◆ TO DO: Reproduce word for word the lines between those holding "The image size is (1568, 763)." and "Task: Click the 開始日=100 y-axis title", inclusive, and nothing else from the data below.

BEGIN EXTRACTED MATERIAL

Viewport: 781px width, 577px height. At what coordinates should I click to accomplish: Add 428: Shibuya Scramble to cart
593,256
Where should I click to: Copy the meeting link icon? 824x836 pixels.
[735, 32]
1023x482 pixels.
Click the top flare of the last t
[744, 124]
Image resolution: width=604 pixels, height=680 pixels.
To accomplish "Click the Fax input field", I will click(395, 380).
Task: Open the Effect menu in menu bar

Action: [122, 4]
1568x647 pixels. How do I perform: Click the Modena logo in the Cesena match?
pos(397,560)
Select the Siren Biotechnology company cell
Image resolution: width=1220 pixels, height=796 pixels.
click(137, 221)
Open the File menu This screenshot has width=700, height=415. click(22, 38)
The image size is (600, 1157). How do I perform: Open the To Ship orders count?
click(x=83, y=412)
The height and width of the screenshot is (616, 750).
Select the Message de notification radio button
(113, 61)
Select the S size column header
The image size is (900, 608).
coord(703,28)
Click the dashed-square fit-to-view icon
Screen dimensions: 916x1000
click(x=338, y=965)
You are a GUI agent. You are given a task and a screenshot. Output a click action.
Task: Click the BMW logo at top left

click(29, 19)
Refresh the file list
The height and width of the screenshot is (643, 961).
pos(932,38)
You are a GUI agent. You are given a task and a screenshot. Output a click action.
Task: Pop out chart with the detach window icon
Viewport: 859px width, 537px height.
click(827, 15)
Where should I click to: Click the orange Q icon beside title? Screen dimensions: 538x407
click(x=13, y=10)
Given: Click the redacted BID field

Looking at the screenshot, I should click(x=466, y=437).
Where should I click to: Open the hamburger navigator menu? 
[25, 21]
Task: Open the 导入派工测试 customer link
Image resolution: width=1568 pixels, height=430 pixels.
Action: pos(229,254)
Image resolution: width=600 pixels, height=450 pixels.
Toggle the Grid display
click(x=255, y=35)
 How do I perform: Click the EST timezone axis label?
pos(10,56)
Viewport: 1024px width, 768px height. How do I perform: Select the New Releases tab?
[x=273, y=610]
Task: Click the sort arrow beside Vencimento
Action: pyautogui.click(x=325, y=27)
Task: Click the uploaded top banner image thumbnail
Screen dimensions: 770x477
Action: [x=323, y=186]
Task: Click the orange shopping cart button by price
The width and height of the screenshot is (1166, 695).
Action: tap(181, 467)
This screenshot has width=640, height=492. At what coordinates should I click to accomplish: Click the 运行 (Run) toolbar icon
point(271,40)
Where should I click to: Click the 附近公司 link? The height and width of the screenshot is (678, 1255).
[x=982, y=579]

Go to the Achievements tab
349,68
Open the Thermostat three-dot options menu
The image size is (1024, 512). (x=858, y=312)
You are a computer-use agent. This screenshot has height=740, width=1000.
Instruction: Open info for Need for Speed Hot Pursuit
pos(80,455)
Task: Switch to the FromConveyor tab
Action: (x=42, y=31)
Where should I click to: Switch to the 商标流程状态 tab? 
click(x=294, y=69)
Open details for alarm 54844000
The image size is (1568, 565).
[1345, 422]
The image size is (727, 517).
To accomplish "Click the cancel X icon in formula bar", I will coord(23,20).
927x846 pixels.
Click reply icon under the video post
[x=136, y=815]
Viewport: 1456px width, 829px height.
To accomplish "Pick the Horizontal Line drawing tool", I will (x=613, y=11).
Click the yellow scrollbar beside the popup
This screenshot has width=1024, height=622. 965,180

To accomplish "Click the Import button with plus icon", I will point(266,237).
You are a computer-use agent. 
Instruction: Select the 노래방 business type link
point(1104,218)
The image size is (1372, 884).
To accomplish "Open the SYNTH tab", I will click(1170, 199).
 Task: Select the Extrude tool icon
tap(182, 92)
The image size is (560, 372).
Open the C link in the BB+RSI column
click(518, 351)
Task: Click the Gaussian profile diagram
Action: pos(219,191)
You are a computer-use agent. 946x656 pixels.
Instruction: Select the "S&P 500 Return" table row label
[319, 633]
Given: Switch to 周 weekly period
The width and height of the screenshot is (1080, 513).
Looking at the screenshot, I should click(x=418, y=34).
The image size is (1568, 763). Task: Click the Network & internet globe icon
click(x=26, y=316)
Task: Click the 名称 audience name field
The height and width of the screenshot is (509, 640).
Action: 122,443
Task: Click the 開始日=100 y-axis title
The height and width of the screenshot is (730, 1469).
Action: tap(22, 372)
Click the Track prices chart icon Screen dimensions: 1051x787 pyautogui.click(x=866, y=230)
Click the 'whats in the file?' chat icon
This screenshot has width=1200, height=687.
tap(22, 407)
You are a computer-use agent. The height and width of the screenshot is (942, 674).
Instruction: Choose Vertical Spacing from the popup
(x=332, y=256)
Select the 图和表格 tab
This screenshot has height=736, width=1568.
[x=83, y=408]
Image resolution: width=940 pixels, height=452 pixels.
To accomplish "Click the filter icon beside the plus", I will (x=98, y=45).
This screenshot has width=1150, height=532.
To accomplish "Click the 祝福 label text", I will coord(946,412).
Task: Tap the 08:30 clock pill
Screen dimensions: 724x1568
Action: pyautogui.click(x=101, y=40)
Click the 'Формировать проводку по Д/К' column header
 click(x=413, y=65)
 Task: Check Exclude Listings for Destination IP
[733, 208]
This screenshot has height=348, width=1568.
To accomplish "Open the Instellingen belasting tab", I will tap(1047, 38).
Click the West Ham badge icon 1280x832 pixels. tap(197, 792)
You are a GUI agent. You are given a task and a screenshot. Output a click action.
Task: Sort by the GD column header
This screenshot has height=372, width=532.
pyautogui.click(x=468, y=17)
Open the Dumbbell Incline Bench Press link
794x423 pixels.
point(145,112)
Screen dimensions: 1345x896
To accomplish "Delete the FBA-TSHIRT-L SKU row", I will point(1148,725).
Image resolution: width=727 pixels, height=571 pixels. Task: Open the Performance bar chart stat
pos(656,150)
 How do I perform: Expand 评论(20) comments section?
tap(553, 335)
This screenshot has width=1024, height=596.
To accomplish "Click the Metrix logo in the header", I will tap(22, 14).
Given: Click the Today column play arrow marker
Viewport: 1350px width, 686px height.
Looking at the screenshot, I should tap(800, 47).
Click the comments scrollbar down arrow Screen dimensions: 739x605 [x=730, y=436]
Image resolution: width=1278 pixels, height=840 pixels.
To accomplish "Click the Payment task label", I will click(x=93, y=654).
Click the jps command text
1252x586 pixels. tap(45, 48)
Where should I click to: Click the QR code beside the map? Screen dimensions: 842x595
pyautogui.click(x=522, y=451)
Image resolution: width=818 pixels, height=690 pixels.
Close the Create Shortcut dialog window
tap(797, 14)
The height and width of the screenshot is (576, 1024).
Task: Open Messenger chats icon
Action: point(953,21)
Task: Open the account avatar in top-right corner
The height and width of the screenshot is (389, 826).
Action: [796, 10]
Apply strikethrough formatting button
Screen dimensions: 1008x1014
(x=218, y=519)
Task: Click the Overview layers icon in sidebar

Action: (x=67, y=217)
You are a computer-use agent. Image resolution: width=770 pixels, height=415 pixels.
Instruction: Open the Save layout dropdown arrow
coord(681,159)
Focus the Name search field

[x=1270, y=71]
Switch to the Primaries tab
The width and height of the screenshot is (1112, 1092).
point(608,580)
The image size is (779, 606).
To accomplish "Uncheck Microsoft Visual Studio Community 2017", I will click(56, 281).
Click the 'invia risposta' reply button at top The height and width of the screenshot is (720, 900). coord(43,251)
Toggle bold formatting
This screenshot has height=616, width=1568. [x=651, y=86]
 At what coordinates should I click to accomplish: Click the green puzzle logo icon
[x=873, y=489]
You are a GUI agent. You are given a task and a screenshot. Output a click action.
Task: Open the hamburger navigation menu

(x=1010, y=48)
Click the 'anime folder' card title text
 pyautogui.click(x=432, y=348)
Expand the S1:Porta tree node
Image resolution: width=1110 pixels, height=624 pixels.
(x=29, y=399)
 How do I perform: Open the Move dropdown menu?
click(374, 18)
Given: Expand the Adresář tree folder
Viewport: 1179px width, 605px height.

END EXTRACTED MATERIAL

◆ RESPONSE AREA:
The image size is (1568, 763). Task: Click the Network & internet globe icon
click(x=26, y=316)
Task: Click the 名称 audience name field
The height and width of the screenshot is (509, 640).
Action: 122,443
Task: Click the 開始日=100 y-axis title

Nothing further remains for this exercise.